Estimation of Panel Data Models with Random Interactive Effects and Multiple Structural Breaks when T is Fixed T固定时具有随机交互效应和多个结构断裂的面板数据模型的估计

IF 3 2区数学 Q1 ECONOMICS

Journal of Business & Economic Statistics

Pub Date : 2022-04-22 DOI: 10.1080/07350015.2022.2067546

Y. Kaddoura, J. Westerlund

Abstract In this article, we propose a new estimator of panel data models with random interactive effects and multiple structural breaks that is suitable when the number of time periods, T, is fixed and only the number of cross-sectional units, N, is large.
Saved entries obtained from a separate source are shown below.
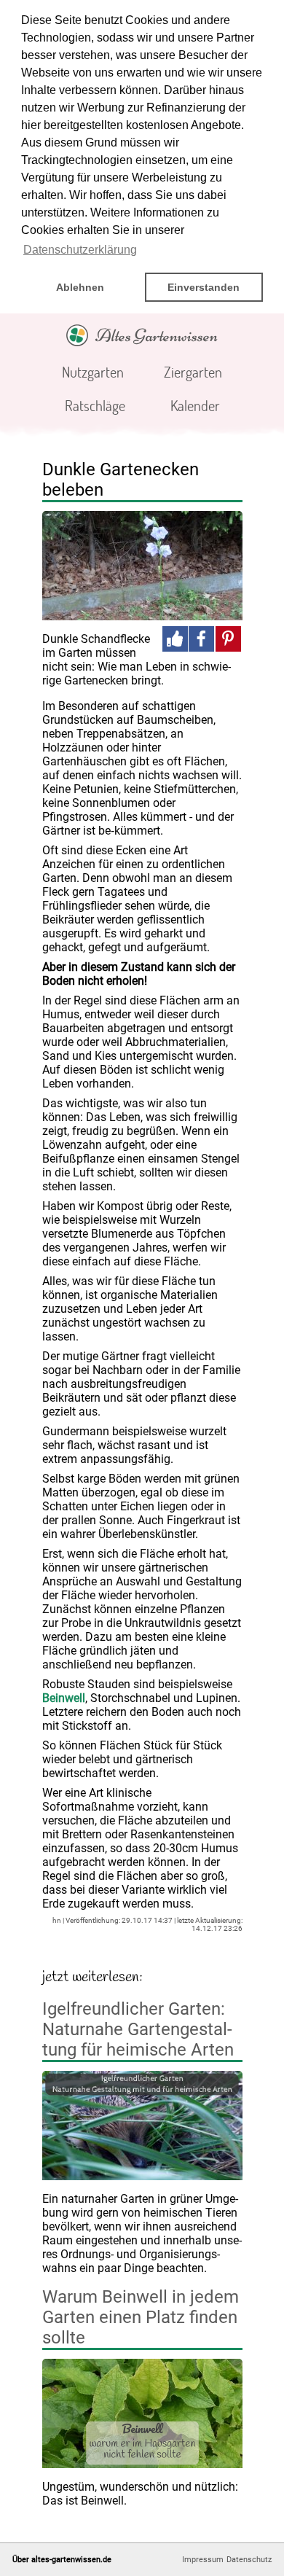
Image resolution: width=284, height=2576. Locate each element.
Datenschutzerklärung (80, 249)
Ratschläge (95, 405)
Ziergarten (193, 371)
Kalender (195, 405)
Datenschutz (249, 2559)
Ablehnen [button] (80, 287)
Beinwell (63, 1698)
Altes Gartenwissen (156, 335)
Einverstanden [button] (203, 287)
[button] (175, 639)
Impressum (203, 2559)
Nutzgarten (93, 371)
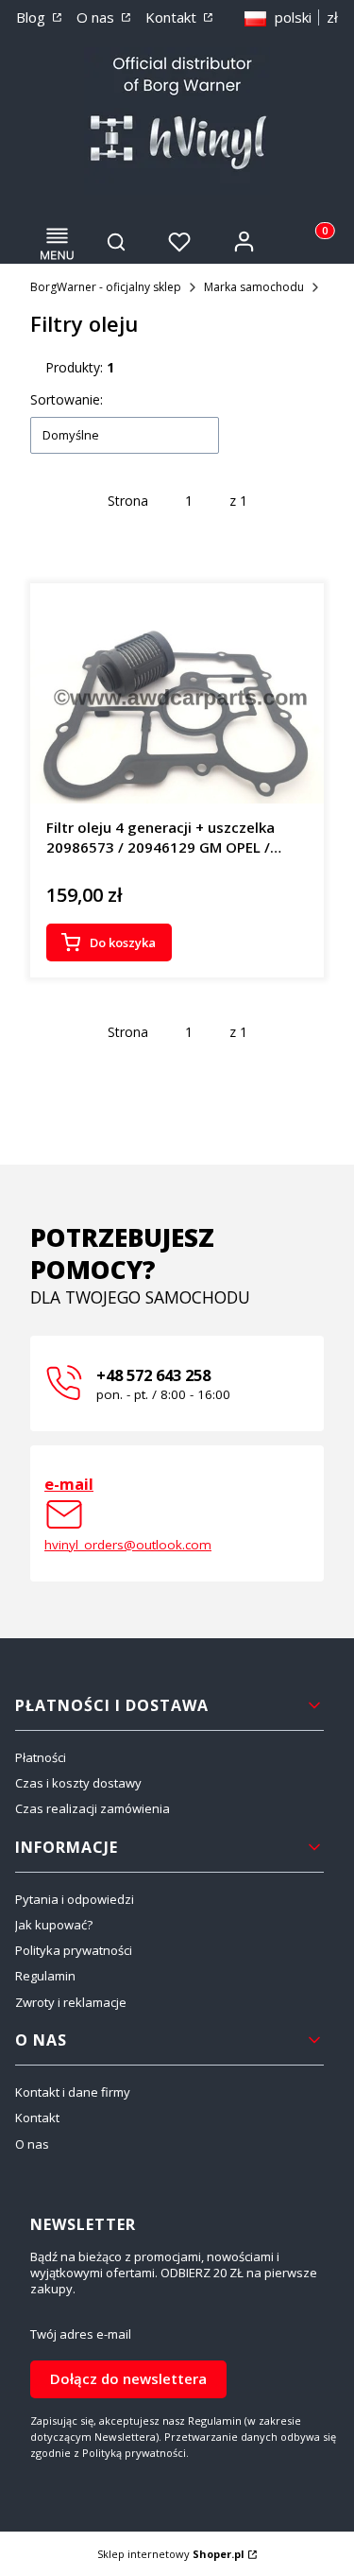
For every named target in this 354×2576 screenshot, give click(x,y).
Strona (128, 501)
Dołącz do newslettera (128, 2378)
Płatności (40, 1757)
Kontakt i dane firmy (72, 2092)
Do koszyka (123, 942)
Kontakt (172, 17)
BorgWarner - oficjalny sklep (105, 287)
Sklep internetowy (170, 2554)
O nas (97, 17)
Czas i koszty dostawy (78, 1782)
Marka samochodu (254, 287)
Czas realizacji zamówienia (92, 1808)
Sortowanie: (66, 399)
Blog (32, 17)
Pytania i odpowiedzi (74, 1899)
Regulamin (45, 1975)
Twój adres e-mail (80, 2334)
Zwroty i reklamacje (70, 2002)
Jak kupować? (54, 1924)
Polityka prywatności (73, 1950)
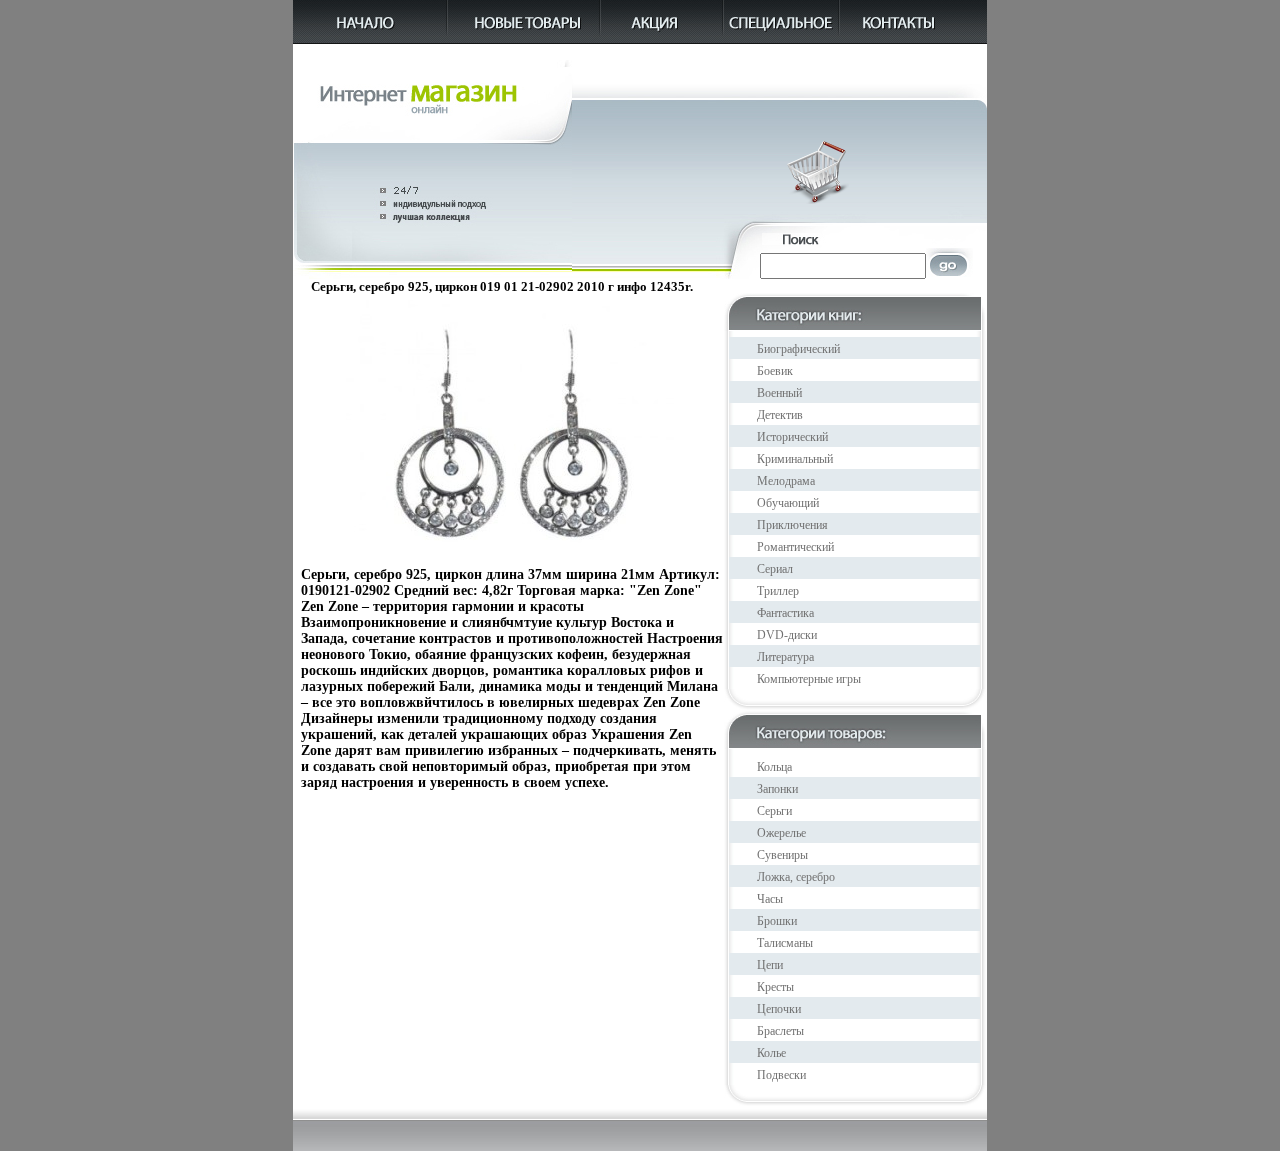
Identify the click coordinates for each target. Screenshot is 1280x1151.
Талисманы (785, 943)
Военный (779, 393)
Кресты (775, 987)
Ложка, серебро (796, 877)
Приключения (792, 525)
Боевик (775, 371)
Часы (770, 899)
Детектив (780, 415)
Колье (771, 1053)
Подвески (781, 1075)
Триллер (778, 591)
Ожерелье (781, 833)
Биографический (798, 349)
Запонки (777, 789)
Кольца (774, 767)
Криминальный (795, 459)
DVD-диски (787, 635)
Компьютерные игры (809, 679)
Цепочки (779, 1009)
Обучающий (788, 503)
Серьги (774, 811)
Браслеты (780, 1031)
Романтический (795, 547)
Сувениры (782, 855)
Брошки (777, 921)
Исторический (792, 437)
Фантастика (785, 613)
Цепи (770, 965)
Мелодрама (786, 481)
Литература (785, 657)
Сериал (775, 569)
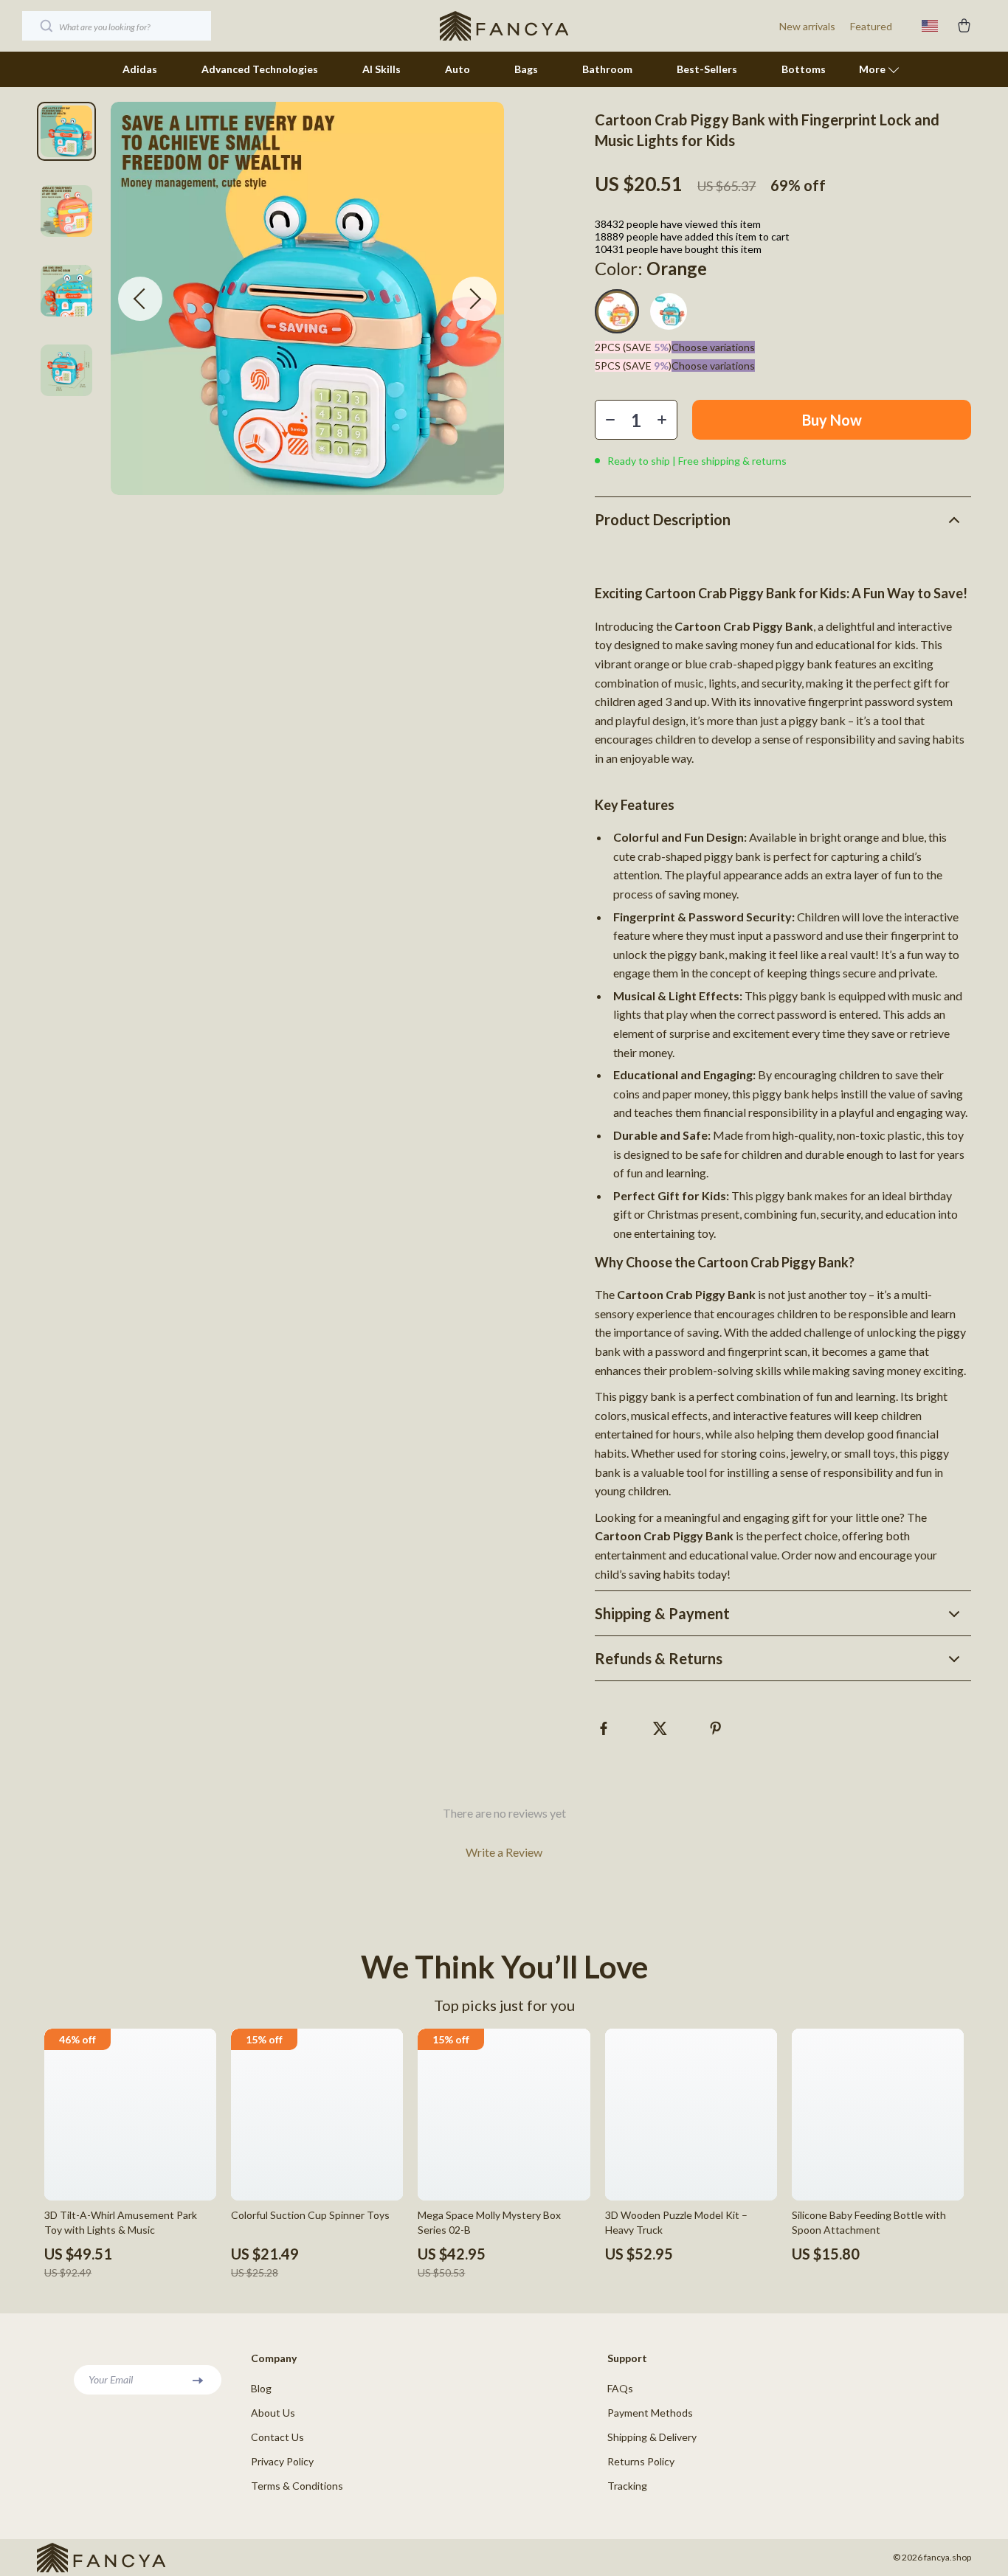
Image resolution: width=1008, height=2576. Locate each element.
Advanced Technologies (259, 69)
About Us (273, 2412)
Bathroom (607, 69)
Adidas (139, 69)
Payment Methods (650, 2412)
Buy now (832, 420)
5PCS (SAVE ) (633, 365)
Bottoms (803, 69)
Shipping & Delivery (652, 2437)
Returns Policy (640, 2461)
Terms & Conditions (297, 2485)
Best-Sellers (707, 69)
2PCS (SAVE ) (633, 347)
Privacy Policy (282, 2461)
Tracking (627, 2485)
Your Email (111, 2379)
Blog (261, 2388)
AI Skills (381, 69)
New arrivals (807, 26)
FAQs (620, 2388)
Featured (871, 26)
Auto (457, 69)
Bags (526, 69)
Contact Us (277, 2437)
This is done by viewing the determination of the breaks as a shrinkage problem, and to estimate both the regression coefficients, and the number of breaks and their locations by applying a version of the Lasso approach. We show that with probability approaching one the approach can correctly determine the number of breaks and the dates of these breaks, and that the estimator of the regime-specific regression coefficients is consistent and asymptotically normal. We also provide Monte Carlo results suggesting that the approach performs very well in small samples, and empirical results suggesting that while the coefficients of the controls are breaking, the coefficients of the main deterrence regressors in a model of crime are not.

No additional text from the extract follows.